=== TO DO ===
Search each line of the data for the word "Choose"; copy every line where it is found.
Segment Start: EXCERPTED RECORDS
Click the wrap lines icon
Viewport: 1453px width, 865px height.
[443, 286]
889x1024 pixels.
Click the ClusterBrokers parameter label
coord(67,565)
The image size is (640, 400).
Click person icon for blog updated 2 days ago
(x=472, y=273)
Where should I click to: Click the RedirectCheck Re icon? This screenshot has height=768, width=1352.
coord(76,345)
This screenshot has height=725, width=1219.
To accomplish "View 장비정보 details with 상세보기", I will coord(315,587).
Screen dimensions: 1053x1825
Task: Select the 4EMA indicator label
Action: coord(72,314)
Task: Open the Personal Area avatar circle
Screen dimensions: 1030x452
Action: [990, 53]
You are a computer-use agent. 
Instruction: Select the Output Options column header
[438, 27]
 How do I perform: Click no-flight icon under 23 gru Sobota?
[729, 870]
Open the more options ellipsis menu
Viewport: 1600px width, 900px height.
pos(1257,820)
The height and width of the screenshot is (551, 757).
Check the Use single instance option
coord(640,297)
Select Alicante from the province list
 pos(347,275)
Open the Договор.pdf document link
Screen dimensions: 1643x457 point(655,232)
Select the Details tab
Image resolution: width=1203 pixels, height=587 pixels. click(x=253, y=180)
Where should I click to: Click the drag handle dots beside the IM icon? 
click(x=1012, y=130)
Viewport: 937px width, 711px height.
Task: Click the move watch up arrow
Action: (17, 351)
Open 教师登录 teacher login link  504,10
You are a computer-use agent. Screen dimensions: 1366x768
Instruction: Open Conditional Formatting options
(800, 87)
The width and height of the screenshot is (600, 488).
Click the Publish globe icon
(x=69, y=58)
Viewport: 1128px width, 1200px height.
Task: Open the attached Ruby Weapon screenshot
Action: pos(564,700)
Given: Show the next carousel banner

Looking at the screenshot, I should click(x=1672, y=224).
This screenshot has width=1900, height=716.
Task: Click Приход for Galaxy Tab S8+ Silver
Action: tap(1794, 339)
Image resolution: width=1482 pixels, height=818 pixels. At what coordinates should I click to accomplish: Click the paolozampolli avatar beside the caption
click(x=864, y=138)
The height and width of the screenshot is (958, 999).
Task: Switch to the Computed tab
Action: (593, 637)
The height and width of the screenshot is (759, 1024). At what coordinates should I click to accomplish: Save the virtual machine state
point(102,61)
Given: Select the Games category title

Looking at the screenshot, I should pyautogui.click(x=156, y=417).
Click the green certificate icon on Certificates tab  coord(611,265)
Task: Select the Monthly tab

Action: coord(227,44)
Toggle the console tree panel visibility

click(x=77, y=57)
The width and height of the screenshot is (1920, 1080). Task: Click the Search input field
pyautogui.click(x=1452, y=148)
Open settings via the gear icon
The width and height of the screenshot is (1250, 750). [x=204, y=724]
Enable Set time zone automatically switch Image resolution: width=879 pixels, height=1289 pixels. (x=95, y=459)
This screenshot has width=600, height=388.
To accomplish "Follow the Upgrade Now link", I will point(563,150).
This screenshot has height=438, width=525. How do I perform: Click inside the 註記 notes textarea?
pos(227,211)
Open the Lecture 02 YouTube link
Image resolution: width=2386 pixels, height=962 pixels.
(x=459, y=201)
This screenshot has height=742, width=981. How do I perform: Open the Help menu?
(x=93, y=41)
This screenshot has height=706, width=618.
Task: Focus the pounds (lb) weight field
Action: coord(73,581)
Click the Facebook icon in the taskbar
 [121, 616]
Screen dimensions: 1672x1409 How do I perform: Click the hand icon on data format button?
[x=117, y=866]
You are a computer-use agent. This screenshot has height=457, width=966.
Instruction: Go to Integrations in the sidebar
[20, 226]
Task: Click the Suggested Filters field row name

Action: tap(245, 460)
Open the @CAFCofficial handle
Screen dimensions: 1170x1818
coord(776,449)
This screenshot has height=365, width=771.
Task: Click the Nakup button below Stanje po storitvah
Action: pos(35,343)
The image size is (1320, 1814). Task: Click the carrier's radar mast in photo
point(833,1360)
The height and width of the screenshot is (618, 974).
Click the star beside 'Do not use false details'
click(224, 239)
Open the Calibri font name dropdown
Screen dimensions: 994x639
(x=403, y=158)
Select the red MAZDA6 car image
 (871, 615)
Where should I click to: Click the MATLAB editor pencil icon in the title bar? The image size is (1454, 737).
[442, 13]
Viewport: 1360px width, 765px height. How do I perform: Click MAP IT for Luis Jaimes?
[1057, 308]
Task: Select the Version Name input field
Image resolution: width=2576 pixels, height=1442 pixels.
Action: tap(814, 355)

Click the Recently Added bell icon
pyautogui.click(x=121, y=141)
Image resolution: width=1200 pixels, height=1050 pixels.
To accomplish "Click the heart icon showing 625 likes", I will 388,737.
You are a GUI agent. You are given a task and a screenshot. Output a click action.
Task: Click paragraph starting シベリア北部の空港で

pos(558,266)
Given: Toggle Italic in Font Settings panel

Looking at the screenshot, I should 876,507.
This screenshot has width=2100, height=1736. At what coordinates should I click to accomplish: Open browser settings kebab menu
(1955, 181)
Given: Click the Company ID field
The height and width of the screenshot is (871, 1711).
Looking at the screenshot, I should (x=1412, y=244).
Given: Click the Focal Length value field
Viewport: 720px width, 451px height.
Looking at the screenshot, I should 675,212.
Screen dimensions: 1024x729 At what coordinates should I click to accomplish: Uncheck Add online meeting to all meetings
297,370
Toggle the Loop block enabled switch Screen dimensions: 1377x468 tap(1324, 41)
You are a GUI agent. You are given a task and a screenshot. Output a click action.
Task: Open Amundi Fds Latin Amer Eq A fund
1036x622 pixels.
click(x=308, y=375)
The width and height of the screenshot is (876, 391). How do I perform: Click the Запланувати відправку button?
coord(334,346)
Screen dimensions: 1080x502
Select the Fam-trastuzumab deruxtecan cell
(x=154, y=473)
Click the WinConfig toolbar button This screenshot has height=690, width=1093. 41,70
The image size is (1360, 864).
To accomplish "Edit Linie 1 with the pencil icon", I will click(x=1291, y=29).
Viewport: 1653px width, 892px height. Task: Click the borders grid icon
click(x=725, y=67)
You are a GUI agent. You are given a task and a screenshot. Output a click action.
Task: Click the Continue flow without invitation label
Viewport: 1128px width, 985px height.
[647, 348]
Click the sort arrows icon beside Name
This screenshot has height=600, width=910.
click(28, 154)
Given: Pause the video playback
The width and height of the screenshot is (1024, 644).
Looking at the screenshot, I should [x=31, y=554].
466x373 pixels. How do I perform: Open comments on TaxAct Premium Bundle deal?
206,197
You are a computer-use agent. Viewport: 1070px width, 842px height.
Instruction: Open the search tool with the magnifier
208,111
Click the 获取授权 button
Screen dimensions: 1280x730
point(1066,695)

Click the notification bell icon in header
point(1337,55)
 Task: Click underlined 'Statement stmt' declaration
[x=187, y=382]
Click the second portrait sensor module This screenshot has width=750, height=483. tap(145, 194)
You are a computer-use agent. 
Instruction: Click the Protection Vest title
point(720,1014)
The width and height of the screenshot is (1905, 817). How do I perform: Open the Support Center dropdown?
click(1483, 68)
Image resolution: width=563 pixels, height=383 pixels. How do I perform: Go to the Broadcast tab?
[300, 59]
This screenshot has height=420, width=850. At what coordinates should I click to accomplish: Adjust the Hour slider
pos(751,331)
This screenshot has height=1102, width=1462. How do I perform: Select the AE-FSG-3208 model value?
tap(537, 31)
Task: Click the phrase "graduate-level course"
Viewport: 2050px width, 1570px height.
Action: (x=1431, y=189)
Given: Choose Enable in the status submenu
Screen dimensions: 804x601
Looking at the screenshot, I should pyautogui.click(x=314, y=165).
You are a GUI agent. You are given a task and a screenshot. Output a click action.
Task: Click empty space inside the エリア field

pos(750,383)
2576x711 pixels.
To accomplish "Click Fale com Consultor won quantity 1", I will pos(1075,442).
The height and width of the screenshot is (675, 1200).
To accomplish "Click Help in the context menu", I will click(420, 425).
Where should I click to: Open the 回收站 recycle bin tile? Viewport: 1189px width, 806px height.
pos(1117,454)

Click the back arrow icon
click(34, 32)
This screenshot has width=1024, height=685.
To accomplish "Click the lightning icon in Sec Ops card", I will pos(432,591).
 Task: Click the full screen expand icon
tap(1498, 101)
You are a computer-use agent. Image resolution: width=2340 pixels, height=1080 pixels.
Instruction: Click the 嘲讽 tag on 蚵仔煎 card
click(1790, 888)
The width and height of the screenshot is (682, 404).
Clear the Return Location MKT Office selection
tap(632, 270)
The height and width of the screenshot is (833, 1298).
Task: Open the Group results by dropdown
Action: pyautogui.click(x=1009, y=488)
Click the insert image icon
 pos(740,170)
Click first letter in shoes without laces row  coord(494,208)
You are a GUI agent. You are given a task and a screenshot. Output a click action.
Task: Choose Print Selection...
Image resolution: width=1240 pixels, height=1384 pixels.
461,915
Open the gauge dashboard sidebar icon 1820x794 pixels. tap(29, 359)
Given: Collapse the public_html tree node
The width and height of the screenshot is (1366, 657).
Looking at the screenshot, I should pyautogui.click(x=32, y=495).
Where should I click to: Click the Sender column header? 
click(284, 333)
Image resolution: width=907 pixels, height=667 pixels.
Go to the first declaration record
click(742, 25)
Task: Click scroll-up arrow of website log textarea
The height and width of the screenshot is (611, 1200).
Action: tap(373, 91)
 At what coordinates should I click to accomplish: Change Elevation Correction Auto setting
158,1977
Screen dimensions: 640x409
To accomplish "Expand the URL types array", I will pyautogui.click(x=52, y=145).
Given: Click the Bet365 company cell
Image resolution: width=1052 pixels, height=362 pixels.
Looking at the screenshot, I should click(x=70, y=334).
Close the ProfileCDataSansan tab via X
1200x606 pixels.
Segment End: EXCERPTED RECORDS
=== SOLUTION ===
Given: Choose Enable in the status submenu
Task: Choose Print Selection...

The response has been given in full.